Last year's Fringe successfully thawed it out.
"I caught as many Fringe shows as possible last year," says Ginter. "I went when I was tired, when I didn't want to. I even got to some shows more than once. By the end of the Fringe, I had a few ideas in mind for a play of my own, and the months that followed were spent going to every other play I could."
When he got to writing, he wrote an ode to small-town Nova Scotia and small-town Nova Scotia's favourite drink.
"Great Kettle for the People could be about any small coastal village in Nova Scotia," says Ginter. "It just so happens that in this particular one the greatest cups of tea are actually made."

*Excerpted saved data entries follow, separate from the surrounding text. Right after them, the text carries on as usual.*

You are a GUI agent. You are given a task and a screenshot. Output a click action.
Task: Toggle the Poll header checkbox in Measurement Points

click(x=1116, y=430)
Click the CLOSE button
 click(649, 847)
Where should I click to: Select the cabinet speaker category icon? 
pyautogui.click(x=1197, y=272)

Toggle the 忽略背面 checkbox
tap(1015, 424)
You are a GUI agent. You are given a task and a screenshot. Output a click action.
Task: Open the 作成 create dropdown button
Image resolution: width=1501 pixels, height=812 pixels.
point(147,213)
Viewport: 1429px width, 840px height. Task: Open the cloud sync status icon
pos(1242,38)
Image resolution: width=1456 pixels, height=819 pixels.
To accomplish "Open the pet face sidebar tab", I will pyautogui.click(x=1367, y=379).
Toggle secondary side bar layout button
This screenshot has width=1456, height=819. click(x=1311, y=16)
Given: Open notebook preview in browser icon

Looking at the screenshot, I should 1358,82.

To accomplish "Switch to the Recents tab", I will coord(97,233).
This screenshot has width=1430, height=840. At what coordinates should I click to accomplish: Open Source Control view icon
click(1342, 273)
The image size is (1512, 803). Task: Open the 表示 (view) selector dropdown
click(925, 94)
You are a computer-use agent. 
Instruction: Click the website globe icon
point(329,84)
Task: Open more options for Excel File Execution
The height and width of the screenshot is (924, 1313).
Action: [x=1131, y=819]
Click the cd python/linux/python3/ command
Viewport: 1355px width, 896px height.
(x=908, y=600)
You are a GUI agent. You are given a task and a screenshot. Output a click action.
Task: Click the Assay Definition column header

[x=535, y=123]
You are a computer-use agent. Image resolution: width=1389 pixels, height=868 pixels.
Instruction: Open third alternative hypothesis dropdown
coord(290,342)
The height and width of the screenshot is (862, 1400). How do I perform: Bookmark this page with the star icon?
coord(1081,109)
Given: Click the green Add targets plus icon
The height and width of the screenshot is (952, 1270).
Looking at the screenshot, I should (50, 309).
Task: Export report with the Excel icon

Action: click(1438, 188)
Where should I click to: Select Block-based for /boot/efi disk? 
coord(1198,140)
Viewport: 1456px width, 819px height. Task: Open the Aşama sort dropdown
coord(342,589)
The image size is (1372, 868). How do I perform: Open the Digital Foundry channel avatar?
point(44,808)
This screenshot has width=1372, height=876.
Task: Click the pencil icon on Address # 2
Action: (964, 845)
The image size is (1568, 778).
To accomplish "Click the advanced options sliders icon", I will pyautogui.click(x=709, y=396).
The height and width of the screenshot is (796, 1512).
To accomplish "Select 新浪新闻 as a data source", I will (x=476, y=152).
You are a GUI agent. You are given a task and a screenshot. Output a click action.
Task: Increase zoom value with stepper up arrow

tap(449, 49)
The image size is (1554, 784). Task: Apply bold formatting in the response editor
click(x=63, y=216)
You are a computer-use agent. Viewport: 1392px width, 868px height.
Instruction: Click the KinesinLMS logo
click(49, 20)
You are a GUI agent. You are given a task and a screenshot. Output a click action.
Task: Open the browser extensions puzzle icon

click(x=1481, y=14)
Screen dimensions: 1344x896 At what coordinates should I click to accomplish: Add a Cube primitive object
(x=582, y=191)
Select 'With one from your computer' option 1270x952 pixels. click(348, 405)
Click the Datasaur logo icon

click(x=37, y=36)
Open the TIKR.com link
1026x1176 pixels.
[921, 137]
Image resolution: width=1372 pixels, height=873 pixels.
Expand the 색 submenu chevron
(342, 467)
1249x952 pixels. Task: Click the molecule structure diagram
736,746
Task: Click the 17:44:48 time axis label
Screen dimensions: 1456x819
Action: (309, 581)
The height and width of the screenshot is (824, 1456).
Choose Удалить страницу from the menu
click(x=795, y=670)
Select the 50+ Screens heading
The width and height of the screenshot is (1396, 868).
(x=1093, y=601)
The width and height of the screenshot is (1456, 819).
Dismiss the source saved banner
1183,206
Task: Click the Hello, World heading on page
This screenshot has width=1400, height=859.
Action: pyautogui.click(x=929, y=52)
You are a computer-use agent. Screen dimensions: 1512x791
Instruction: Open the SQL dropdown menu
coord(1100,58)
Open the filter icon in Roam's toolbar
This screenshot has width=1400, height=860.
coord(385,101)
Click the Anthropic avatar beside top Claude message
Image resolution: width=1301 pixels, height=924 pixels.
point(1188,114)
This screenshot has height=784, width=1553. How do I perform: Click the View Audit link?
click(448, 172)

"Mel, a kind old lady, passes away and leaves the special tea kettle to her grandson Frank," continues Ginter. "The rest of the village, including Mel's closest friends, descend on the kettle."
And if a much-sought-after (maybe magical?) kettle isn't enough of a hook, how about a television celebrity?
Canadian comedy great Cathy Jones is playing the lead role.
"I knew a nice guy who knew a nice guy who got me in contact," Ginter explains. "The woman can make me laugh."